[START OF Given records]

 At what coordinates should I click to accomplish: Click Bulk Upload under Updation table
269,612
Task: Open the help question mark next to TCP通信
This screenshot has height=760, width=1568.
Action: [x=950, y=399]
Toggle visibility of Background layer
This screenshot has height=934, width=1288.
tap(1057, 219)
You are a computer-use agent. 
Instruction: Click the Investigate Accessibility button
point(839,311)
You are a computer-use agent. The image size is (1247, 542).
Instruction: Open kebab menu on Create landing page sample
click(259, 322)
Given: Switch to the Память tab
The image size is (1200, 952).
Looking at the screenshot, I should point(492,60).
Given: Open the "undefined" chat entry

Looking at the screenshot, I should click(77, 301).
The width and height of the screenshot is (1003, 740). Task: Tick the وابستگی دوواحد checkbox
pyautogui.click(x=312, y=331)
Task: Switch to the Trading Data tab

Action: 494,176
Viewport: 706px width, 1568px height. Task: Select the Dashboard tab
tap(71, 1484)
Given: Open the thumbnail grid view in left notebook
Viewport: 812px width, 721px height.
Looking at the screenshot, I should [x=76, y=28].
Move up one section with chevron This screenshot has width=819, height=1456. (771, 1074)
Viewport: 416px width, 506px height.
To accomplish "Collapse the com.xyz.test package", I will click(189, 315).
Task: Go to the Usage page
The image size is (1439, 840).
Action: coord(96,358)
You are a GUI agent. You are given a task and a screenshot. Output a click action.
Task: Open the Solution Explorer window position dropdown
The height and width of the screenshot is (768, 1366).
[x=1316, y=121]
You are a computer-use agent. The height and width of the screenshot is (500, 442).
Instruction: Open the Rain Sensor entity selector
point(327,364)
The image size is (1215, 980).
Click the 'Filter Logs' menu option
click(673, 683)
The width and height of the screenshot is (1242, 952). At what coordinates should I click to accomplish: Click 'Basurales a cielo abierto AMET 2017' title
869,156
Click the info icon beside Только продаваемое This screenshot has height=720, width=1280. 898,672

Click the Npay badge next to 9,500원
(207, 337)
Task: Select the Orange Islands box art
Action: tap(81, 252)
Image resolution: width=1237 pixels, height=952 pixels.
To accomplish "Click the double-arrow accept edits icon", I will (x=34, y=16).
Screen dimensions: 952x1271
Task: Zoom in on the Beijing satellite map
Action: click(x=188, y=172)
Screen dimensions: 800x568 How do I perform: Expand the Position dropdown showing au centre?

[END OF Given records]

■ **Instructions for the task**
Pull out every line of the material above that contains the word "dimensions", matching its case exactly.

■ **Worked answer**
Screen dimensions: 952x1271
Screen dimensions: 800x568 How do I perform: Expand the Position dropdown showing au centre?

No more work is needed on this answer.